Der in seiner Wohnung tot aufgefundene argentinische Staatsanwalt Alberto Nisman ist nach Behördenangaben durch eine aus nächster Nähe abgefeuerte Kugel ums Leben gekommen. Der Kopfschuss sei «aus einer Entfernung von nicht mehr als einem Zentimeter» abgegeben worden.
Dies sagte Staatsanwältin Viviana Fein in der Hauptstadt Buenos Aires. Zugleich bekräftigte sie, dass es keine Hinweise auf eine Fremdbeteiligung bei der eigentlichen Handlung des Schiessens gebe.
Nisman war in der Nacht zum vergangenen Montag tot in seiner Wohnung in Buenos Aires aufgefunden worden, wenige Stunden vor einer geplanten Anhörung im Parlament. Neben der Leiche lag eine Pistole.
Nach Angaben der Behörden stützten die ersten Autopsieergebnisse die These eines Suizids. Staatsanwältin Fein schloss nicht aus, dass Drohungen und Belästigungen Nisman in den Tod getrieben haben könnten. Ein Abschiedsbrief sei nicht gefunden worden.
Fein zufolge stehen die Ergebnisse der kriminaltechnischen Untersuchungen noch aus. Ballistische und DNA-Analysen sollen Aufschluss darüber geben, ob die im Körper des Toten gefundene Kugel mit dem Kaliber der bei der Leiche gefundenen Waffe übereinstimmt.
Happige Vorwürfe an die Regierung
Der getötete Staatsanwalt hatte über Jahre den Anschlag auf ein jüdisches Gemeindezentrum in Buenos Aires im Jahr 1994 untersucht, bei dem 85 Menschen ums Leben kamen. Argentiniens Gerichte sehen die Verantwortung beim Iran, der jegliche Verwicklung in den Anschlag zurückgewiesen hat.
Nisman warf der argentinischen Präsidentin Cristina Kirchner vor, sie habe versucht, die Ermittlungen gegen die tatverdächtigen Iraner zu stoppen. Ihr Ziel sei es gewesen, die Beziehungen zum Iran zu verbessern und ein Ölgeschäft einzufädeln. Der Staatsanwalt starb, kurz bevor er im Parlament seine Vorwürfe gegen die Präsidentin erläutern sollte.
Die Regierung wies die Beschuldigungen als absurd zurück. Aus Sicht Kirchners handelt es sich bei dem Tod Nismans nicht um Selbstmord. Die Präsidentin äusserte in einem offenen Brief, dass sie von einem Verbrechen ausgehe. Der 51-Jährige sei für eine «Operation gegen die Regierung» benutzt worden.
Kirchner legte jedoch keine Beweise für ihre Theorie vor und erläuterte auch nicht, wer nach ihrer Ansicht für den Tod des Juristen verantwortlich sein könnte.
Politisch könnte Nismans Tod bei der Präsidentenwahl im Oktober erhebliche Sprengkraft entfalten. Der Fall sorgt in Argentinien für gewaltige Empörung und nährt Verschwörungstheorien.

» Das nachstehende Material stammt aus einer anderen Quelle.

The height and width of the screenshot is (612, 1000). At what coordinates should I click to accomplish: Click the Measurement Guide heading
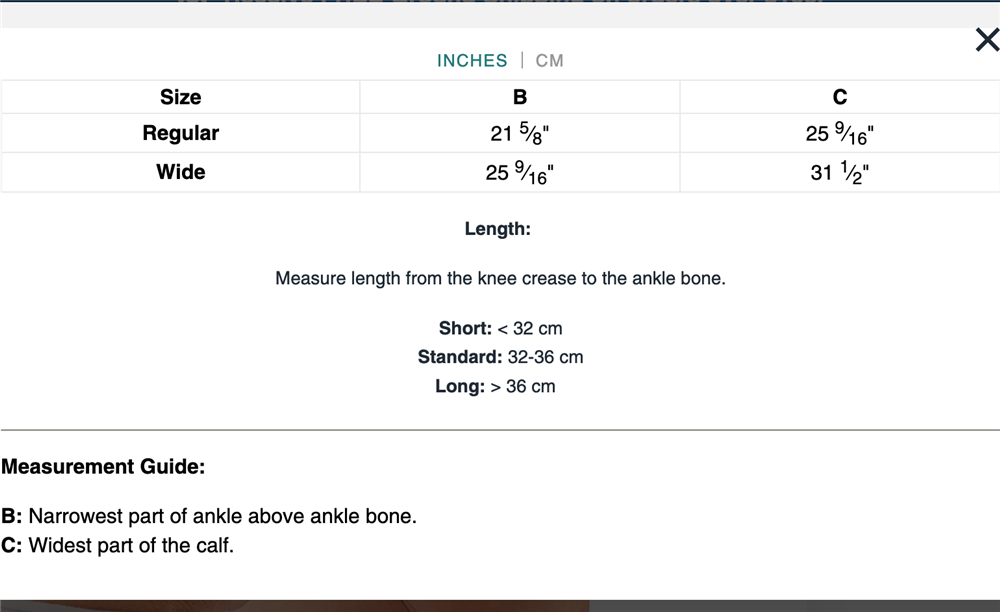pos(103,467)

Journalist fürchtet um sein Leben
Der mysteriöse Tod Nismans zog unterdessen weitere Kreise. Aus Angst um sein Leben floh ein in der Angelegenheit recherchierender Journalist aus dem Land, wie das Nachrichtenportal «Infobae» am Samstag berichtete.
Es handelt sich um Damian Pachter von der Zeitung «Buenos Aires Herald». «Ich gehe, weil mein Leben in Gefahr ist. Meine Telefone werden überwacht», wurde er zitiert. Pachter hatte als erster vom Tod des Staatsanwalts Nisman berichtet.
Der amtlichen Nachrichtenagentur Telam zufolge wollte Pachter einen Flug ins Nachbarland Uruguay nehmen. «Ich werde in dieses Land zurückkehren, wenn meine Quellen mir sagen, dass sich die Umstände geändert haben. Ich glaube nicht, dass dies unter dieser Regierung der Fall sein wird.»